▶ Exercise objective
What you output must match, exactly, the lines from the start of the records to the line containing "インストラクター (738, 2349)", both ends kept and pictures excluded.
#### Working data ####
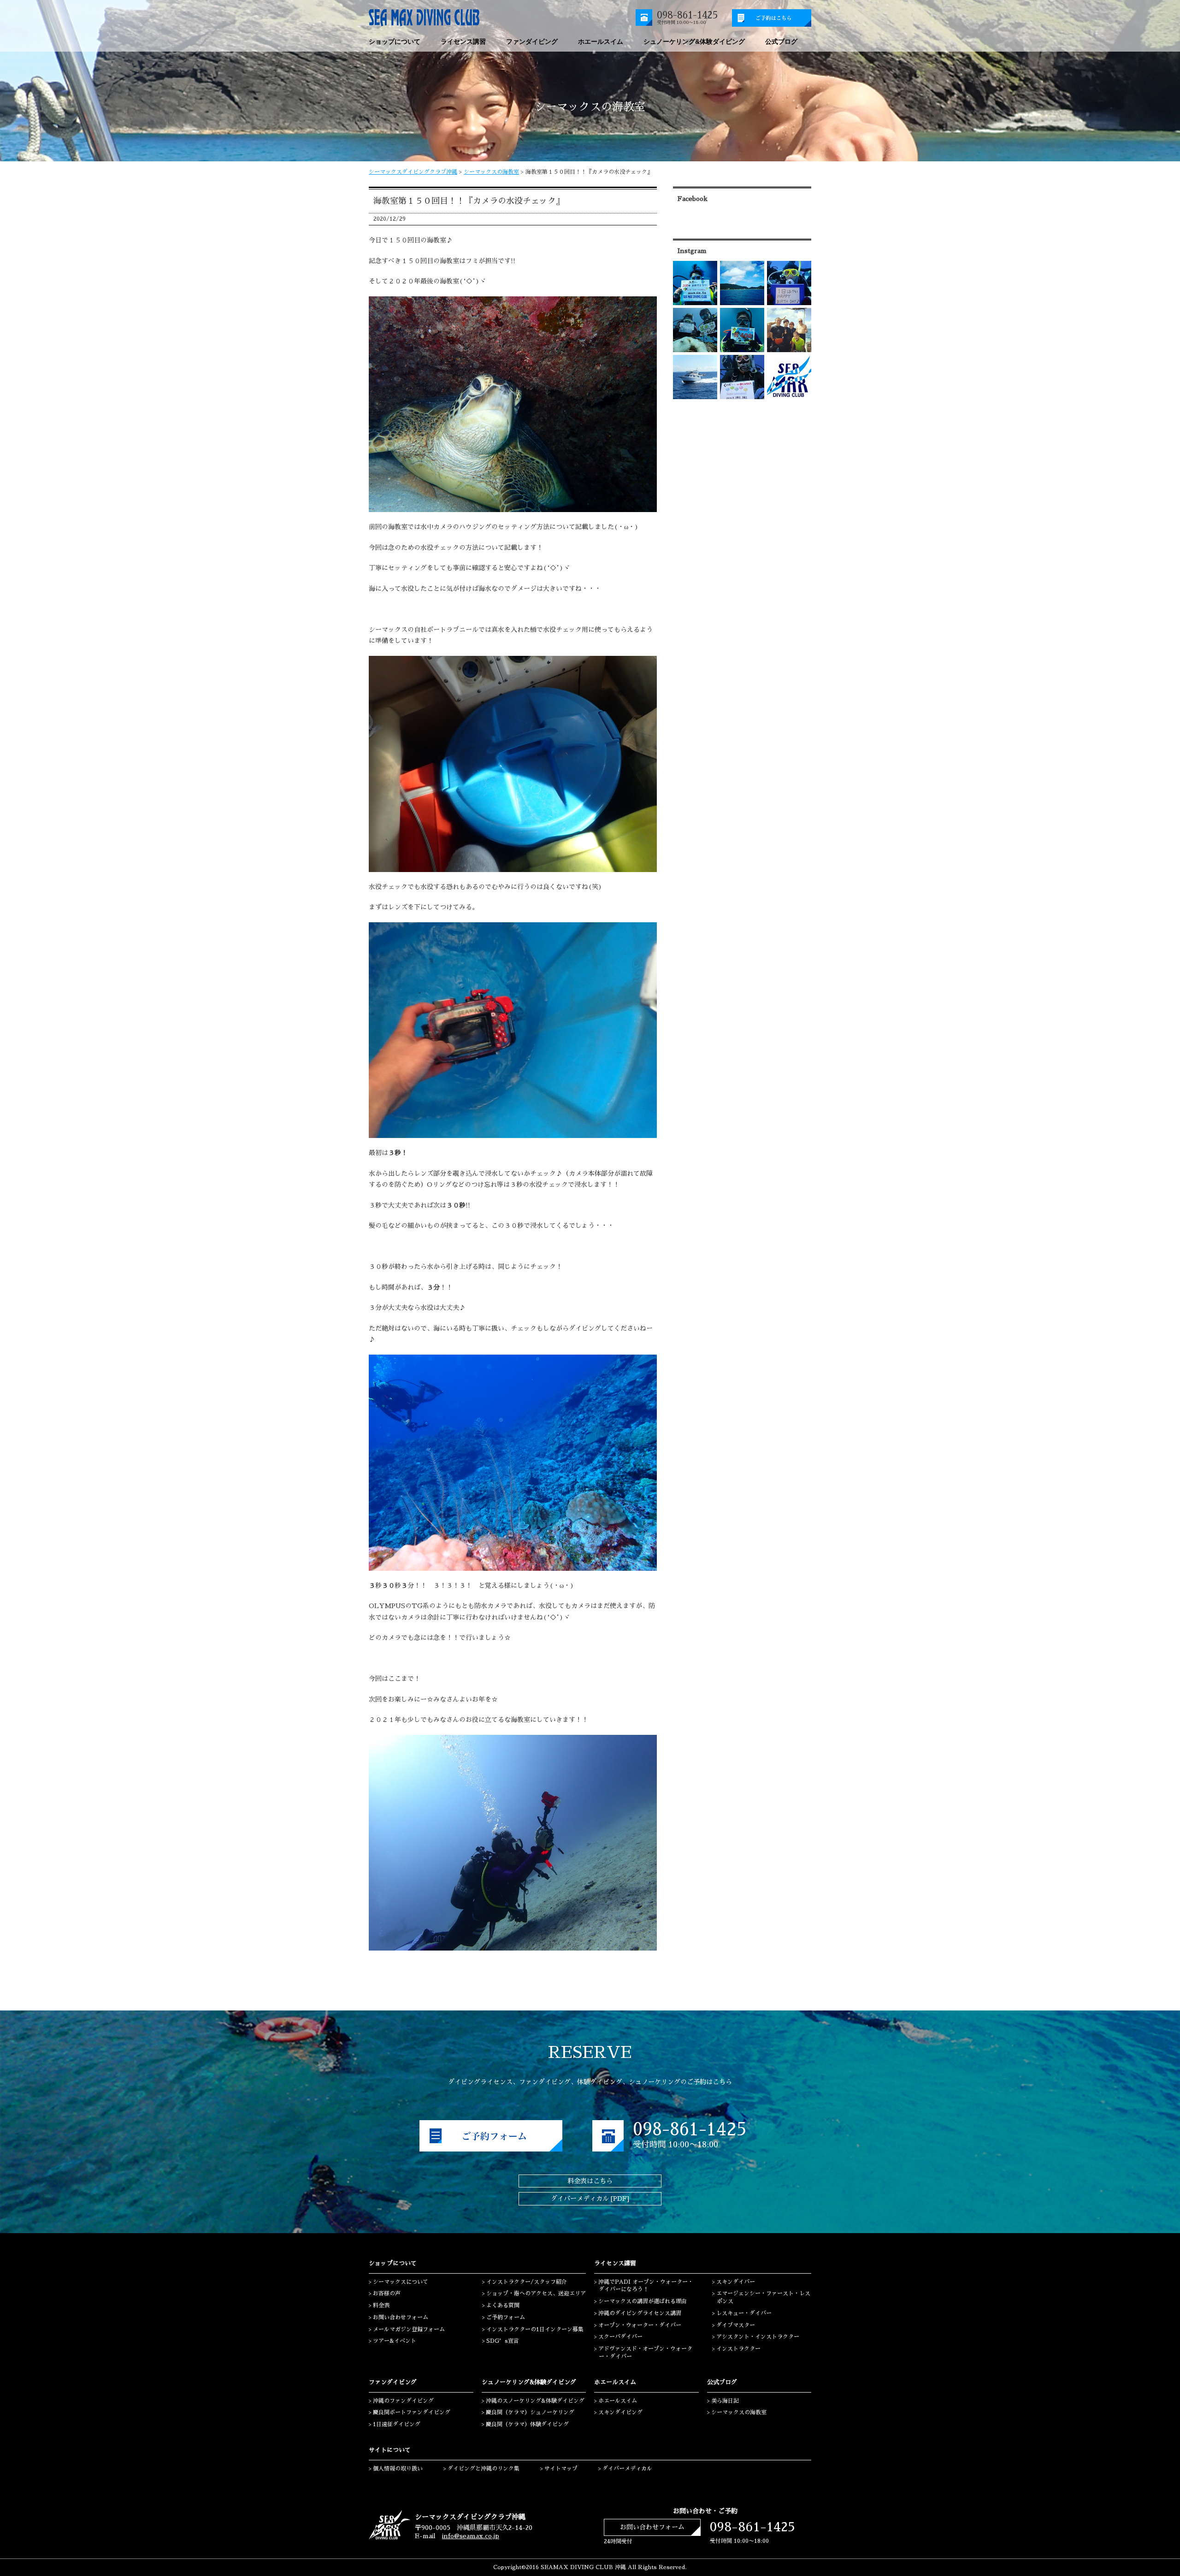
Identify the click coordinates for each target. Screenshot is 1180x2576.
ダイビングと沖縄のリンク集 (483, 2468)
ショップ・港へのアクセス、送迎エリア (536, 2293)
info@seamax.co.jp (470, 2536)
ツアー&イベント (394, 2341)
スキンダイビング (620, 2412)
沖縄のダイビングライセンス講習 (639, 2313)
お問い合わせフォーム (400, 2317)
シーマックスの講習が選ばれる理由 (642, 2301)
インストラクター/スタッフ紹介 (526, 2282)
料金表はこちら (590, 2181)
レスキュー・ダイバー (744, 2313)
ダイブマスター (735, 2325)
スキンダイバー (735, 2282)
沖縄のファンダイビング (403, 2401)
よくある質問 (502, 2305)
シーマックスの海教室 (491, 172)
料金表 (381, 2305)
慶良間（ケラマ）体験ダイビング (527, 2424)
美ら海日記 (725, 2401)
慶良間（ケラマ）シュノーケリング (530, 2412)
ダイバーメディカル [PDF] (590, 2198)
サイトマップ (561, 2468)
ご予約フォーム (505, 2317)
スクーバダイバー (620, 2337)
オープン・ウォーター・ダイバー (639, 2325)
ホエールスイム (617, 2401)
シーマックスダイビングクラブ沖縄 (413, 172)
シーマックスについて (400, 2282)
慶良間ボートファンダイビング (411, 2412)
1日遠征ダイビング (396, 2424)
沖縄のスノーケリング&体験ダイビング (535, 2401)
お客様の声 (387, 2293)
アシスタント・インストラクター (757, 2337)
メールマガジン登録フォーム (409, 2329)
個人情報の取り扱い (398, 2468)
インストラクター (738, 2349)
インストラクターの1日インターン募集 (535, 2329)
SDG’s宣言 (502, 2341)
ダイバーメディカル (627, 2468)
####
▶ Answer to this problem
Identify the click coordinates for each target. Screenshot is 1180x2576.
ダイビングと沖縄のリンク集 (483, 2468)
ショップ・港へのアクセス、送迎エリア (536, 2293)
info@seamax.co.jp (470, 2536)
ツアー&イベント (394, 2341)
スキンダイビング (620, 2412)
沖縄のダイビングライセンス講習 (639, 2313)
お問い合わせフォーム (400, 2317)
シーマックスの講習が選ばれる理由 (642, 2301)
インストラクター/スタッフ紹介 (526, 2282)
料金表はこちら (590, 2181)
レスキュー・ダイバー (744, 2313)
ダイブマスター (735, 2325)
スキンダイバー (735, 2282)
沖縄のファンダイビング (403, 2401)
よくある質問 (502, 2305)
シーマックスの海教室 (491, 172)
料金表 (381, 2305)
慶良間（ケラマ）体験ダイビング (527, 2424)
美ら海日記 (725, 2401)
慶良間（ケラマ）シュノーケリング (530, 2412)
ダイバーメディカル [PDF] (590, 2198)
サイトマップ (561, 2468)
ご予約フォーム (505, 2317)
スクーバダイバー (620, 2337)
オープン・ウォーター・ダイバー (639, 2325)
ホエールスイム (617, 2401)
シーマックスダイビングクラブ沖縄 (413, 172)
シーマックスについて (400, 2282)
慶良間ボートファンダイビング (411, 2412)
1日遠征ダイビング (396, 2424)
沖縄のスノーケリング&体験ダイビング (535, 2401)
お客様の声 (387, 2293)
アシスタント・インストラクター (757, 2337)
メールマガジン登録フォーム (409, 2329)
個人情報の取り扱い (398, 2468)
インストラクター (738, 2349)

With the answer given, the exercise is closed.